= Professor Paulo Neves de Carvalho Government School =

Professor Paulo Neves de Carvalho Government School (Escola de Governo Paulo Neves de Carvalho) is a Brazilian state funded single institution of higher education, based in the city of Belo Horizonte, Minas Gerais. The school offers undergraduate, masters, specialization and extension programs in the area of Public Administration. The School of Government is part of the João Pinheiro Foundation, and is linked to the government of Minas Gerais through the Secretary of State for Planning and Management (SEPLAG).

The School of Government of the João Pinheiro Foundation was established in 1992 with the mission to promote the modernization and professionalization of the government and to improve the training of technical staff at the local, state and federal levels, promoting new management techniques and developing studies and research in public administration.

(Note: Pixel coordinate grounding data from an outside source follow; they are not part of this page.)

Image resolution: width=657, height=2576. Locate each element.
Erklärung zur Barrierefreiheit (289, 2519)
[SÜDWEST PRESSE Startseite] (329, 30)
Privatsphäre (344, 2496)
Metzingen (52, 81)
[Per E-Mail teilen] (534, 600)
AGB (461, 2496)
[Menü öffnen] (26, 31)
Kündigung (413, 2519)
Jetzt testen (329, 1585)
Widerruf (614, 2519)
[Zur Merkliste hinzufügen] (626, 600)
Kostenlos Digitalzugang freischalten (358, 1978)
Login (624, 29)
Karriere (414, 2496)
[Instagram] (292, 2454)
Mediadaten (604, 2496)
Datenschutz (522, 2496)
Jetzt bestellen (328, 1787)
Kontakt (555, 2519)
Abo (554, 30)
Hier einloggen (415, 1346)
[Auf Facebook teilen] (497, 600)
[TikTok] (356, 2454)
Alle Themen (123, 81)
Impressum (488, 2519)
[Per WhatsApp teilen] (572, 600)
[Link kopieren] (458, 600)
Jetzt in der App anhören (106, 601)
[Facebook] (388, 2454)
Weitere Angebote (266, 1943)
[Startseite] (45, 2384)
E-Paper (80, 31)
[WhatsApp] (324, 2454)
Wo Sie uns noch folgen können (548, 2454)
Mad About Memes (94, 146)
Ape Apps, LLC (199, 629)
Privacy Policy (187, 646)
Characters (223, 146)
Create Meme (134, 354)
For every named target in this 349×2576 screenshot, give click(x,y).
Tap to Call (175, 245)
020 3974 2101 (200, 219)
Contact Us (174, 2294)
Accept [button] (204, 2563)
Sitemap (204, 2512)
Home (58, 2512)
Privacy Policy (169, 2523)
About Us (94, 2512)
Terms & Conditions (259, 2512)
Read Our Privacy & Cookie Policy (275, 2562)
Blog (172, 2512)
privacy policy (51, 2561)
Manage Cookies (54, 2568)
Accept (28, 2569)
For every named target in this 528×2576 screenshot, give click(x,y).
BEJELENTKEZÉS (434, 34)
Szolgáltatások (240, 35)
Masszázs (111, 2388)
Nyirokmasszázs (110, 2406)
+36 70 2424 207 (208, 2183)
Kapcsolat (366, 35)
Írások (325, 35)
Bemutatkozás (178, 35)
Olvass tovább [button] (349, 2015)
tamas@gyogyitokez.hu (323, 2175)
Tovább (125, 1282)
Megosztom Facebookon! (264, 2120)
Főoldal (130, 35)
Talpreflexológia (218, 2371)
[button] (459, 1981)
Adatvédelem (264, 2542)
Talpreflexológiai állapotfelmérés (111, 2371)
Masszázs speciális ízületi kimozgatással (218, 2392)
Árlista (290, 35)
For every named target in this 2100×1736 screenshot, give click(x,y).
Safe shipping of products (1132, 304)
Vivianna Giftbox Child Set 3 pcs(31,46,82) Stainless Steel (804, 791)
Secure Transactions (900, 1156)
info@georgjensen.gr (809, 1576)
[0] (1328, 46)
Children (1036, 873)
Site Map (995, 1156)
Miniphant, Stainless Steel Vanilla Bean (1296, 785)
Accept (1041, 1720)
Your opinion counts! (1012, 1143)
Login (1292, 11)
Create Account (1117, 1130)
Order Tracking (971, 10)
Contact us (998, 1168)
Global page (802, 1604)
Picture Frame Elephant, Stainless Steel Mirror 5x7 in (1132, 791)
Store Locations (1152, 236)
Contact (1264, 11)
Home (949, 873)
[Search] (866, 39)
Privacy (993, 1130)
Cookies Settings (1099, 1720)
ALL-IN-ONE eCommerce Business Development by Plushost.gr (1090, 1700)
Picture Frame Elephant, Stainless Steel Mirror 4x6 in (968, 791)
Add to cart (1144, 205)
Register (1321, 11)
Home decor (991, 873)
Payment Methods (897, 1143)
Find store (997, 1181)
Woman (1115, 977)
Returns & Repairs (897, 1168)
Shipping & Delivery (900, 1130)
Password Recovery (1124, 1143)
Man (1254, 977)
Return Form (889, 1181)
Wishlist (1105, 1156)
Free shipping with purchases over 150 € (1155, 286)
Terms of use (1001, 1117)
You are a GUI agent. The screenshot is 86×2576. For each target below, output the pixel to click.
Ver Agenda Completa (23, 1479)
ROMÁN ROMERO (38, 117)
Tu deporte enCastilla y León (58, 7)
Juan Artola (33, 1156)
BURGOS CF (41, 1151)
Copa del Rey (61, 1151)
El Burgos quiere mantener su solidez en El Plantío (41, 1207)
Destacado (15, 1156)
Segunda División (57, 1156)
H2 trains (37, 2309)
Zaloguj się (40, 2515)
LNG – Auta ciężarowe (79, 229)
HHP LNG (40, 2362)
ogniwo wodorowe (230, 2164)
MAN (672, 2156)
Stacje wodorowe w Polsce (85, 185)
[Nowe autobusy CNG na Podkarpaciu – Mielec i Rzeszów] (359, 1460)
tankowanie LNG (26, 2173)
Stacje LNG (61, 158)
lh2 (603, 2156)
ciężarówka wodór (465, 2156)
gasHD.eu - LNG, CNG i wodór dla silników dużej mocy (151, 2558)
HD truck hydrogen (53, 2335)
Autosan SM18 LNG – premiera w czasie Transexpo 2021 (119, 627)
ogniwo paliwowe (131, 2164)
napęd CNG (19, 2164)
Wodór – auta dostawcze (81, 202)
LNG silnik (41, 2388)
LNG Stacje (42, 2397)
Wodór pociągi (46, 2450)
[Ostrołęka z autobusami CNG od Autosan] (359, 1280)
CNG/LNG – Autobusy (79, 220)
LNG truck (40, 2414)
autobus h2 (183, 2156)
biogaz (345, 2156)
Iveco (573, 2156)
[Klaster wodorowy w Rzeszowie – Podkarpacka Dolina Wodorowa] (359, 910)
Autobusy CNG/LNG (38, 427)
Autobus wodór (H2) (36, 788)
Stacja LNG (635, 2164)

==Public Administration Program==
The Public Administration Program, known as CSAP, guarantees its graduates the automatic naming to the initial level of the career of specialist in Public Policy and Government Management, which integrates the structure of the Executive Branch of the State of Minas Gerais. The CSAP is the only university in the country with this feature. The course lasts eight semesters and, in addition to free tuition, each student receives a monthly bursary equivalent to the Brazilian minimum wage.

In 2006, the School of Government was considered the best administration program in Brazil according to the Ministry of education. Since then, it has consistently scored 5 on the IGC (General Course Index of the Ministry of Education), the highest possible score.

The School of Government of the João Pinheiro Foundation was one of only 27 Brazilian institutions of higher education to score 5 (maximum) in the IGC released in 2011, and it was considered the 9th best among the 2.136 institutions evaluated. In the IGC 2013, the most current one, the School of Government has kept the highest score and was considered the 11th best among the 2.023 institutions evaluated.